Is there something I'm missing or understood wrong about how the IMUL function in assembly language for x86 works?
Expected Output
The output I expected is {1,2,3,4,-18,6,7,8,9,10}
My Thought Process
My thought process for the above task:
1) Find which array elements in array are negative, for each positive element found, do nothing and continue loop to next element
cmp [int_ar +ecx*4-4], dword 0
jg .ifpositive
.ifpositive:
loop multiply_loop
leave
ret
2) Upon finding the negative element, move its value into register EBX which will serve as SRC in the IMUL SRC function. Then extend register EAX to EAX-EDX where the result is stored in:
mov ebx, [int_ar +ecx*4-4]
imul ebx
cdq
3) Move the result into the negative element of the array by using MOV:
mov [int_ar +ecx*4-4], eax
4) Loop through to the next array element and repeat the above 1)-3)
Reason for Incorrect Values
If we look past the inefficiencies and unneeded code and deal with the real issue it comes down to this instruction:
mov eax, inum
What is inum? You created and initialized a global variable in C called inum with:
int iaver, inum;
[snip]
inum = 2;
inum as a variable is essentially a label to a memory location containing an int (32-bit value). In your assembly code you need to treat inum as a pointer to a value, not the value itself. In your assembly code you need to change:
mov eax, inum
to:
mov eax, [inum]
What your version does is moves the address of inum into EAX. Your code ended up multiplying the address of the variable by the negative numbers in your array. That cause the erroneous values you see. the square brackets around inum tell the assembler you want to treat inum as a memory operand, and that you want to move the 32-bit value at inuminto EAX.
Calling Convention
You appear to be creating a 32-bit program and running it on 32-bit Ubuntu. I can infer the possibility of a 32-bit Linux by the erroneous value of -1210688460 being returned. -1210688460 = 0xB7D65C34 divide by -9 and you get 804A06C. Programs on 32-bit Linux are usually loaded starting at 0x8048000
Whether running on 32-bit Linux or 64-bit Linux, assembly code linked with 32-bit C/C++ programs need to abide by the CDECL calling convention:
cdecl
The cdecl (which stands for C declaration) is a calling convention that originates from the C programming language and is used by many C compilers for the x86 architecture.1 In cdecl, subroutine arguments are passed on the stack.
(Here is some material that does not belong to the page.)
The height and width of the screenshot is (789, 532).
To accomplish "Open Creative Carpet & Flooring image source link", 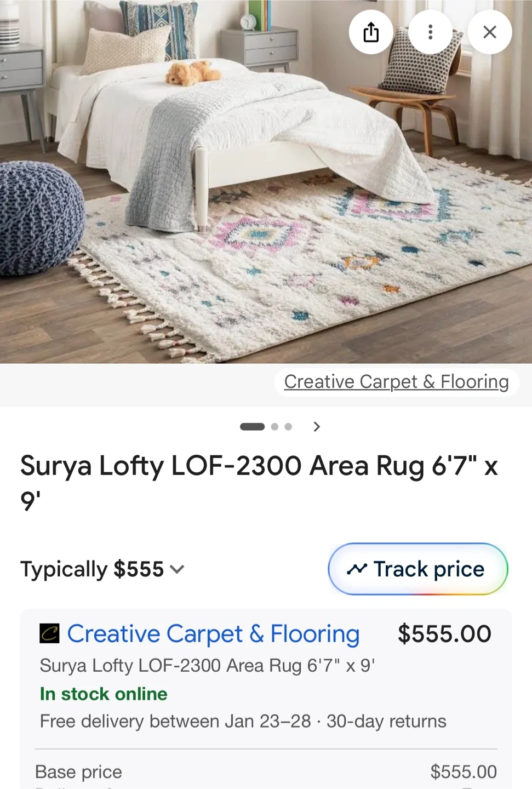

Integer values and memory addresses are returned in the EAX register, floating point values in the ST0 x87 register. Registers EAX, ECX, and EDX are caller-saved, and the rest are callee-saved. The x87 floating point registers ST0 to ST7 must be empty (popped or freed) when calling a new function, and ST1 to ST7 must be empty on exiting a function. ST0 must also be empty when not used for returning a value.
Your code clobbers EAX, EBX, ECX, and EDX. You are free to destroy the contents of EAX, ECX, and EDX but you must preserve EBX. If you don't you can cause problems for the C code calling the function. After you do the enter 0,0 instruction you can push ebx and just before each leave instruction you can do pop ebx
If you were to use -O1, -O2, or -O3 GCC compiler options to enable optimizations your program may not work as expected or crash altogether.